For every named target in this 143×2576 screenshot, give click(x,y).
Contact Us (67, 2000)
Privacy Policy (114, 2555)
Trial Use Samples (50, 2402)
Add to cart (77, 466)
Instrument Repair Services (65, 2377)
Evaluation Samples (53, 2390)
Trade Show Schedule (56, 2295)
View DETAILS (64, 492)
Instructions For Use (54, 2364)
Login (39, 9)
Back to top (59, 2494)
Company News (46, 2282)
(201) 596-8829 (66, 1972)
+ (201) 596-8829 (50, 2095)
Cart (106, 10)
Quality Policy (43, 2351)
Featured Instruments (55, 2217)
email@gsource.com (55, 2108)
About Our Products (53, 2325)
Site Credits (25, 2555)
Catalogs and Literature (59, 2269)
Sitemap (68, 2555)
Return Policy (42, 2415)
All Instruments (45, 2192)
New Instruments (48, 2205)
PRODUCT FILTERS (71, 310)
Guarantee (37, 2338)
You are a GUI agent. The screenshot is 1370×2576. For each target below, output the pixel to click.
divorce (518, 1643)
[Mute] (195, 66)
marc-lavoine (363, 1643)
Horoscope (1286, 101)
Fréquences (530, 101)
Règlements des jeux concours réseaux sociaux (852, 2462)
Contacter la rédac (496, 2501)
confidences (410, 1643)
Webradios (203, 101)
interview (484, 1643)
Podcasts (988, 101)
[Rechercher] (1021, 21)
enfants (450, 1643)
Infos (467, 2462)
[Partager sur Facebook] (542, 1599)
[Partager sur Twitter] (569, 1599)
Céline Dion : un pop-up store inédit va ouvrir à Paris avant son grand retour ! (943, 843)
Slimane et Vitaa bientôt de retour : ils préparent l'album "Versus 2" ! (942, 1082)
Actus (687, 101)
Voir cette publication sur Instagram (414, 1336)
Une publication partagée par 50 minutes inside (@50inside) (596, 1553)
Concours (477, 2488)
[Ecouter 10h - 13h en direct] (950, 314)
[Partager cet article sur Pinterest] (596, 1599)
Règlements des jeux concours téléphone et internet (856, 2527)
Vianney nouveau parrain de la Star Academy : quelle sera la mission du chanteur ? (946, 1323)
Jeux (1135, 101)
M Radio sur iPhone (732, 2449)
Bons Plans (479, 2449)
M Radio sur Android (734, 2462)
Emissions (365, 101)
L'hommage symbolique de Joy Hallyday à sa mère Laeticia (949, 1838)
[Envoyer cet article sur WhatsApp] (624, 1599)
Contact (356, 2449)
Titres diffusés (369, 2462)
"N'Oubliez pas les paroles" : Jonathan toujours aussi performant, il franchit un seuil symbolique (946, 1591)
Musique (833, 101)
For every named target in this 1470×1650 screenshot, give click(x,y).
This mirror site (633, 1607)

= = = = = = =

▸ What to work on
Would you write out each entry precisely as it is given?

▸ Output
For every named target in this 143×2576 screenshot, give click(x,y).
Contact Us (67, 2000)
Privacy Policy (114, 2555)
Trial Use Samples (50, 2402)
Add to cart (77, 466)
Instrument Repair Services (65, 2377)
Evaluation Samples (53, 2390)
Trade Show Schedule (56, 2295)
View DETAILS (64, 492)
Instructions For Use (54, 2364)
Login (39, 9)
Back to top (59, 2494)
Company News (46, 2282)
(201) 596-8829 (66, 1972)
+ (201) 596-8829 (50, 2095)
Cart (106, 10)
Quality Policy (43, 2351)
Featured Instruments (55, 2217)
email@gsource.com (55, 2108)
About Our Products (53, 2325)
Site Credits (25, 2555)
Catalogs and Literature (59, 2269)
Sitemap (68, 2555)
Return Policy (42, 2415)
All Instruments (45, 2192)
New Instruments (48, 2205)
PRODUCT FILTERS (71, 310)
Guarantee (37, 2338)
You are a GUI agent. The screenshot is 1370×2576. For each target below, output the pixel to click.
divorce (518, 1643)
[Mute] (195, 66)
marc-lavoine (363, 1643)
Horoscope (1286, 101)
Fréquences (530, 101)
Règlements des jeux concours réseaux sociaux (852, 2462)
Contacter la rédac (496, 2501)
confidences (410, 1643)
Webradios (203, 101)
interview (484, 1643)
Podcasts (988, 101)
[Rechercher] (1021, 21)
enfants (450, 1643)
Infos (467, 2462)
[Partager sur Facebook] (542, 1599)
[Partager sur Twitter] (569, 1599)
Céline Dion : un pop-up store inédit va ouvrir à Paris avant son grand retour ! (943, 843)
Slimane et Vitaa bientôt de retour : ils préparent l'album "Versus 2" ! (942, 1082)
Actus (687, 101)
Voir cette publication sur Instagram (414, 1336)
Une publication partagée par 50 minutes inside (@50inside) (596, 1553)
Concours (477, 2488)
[Ecouter 10h - 13h en direct] (950, 314)
[Partager cet article sur Pinterest] (596, 1599)
Règlements des jeux concours téléphone et internet (856, 2527)
Vianney nouveau parrain de la Star Academy : quelle sera la mission du chanteur ? (946, 1323)
Jeux (1135, 101)
M Radio sur iPhone (732, 2449)
Bons Plans (479, 2449)
M Radio sur Android (734, 2462)
Emissions (365, 101)
L'hommage symbolique de Joy Hallyday à sa mère Laeticia (949, 1838)
[Envoyer cet article sur WhatsApp] (624, 1599)
Contact (356, 2449)
Titres diffusés (369, 2462)
"N'Oubliez pas les paroles" : Jonathan toujours aussi performant, il franchit un seuil symbolique (946, 1591)
Musique (833, 101)
For every named target in this 1470×1650 screenshot, give click(x,y).
This mirror site (633, 1607)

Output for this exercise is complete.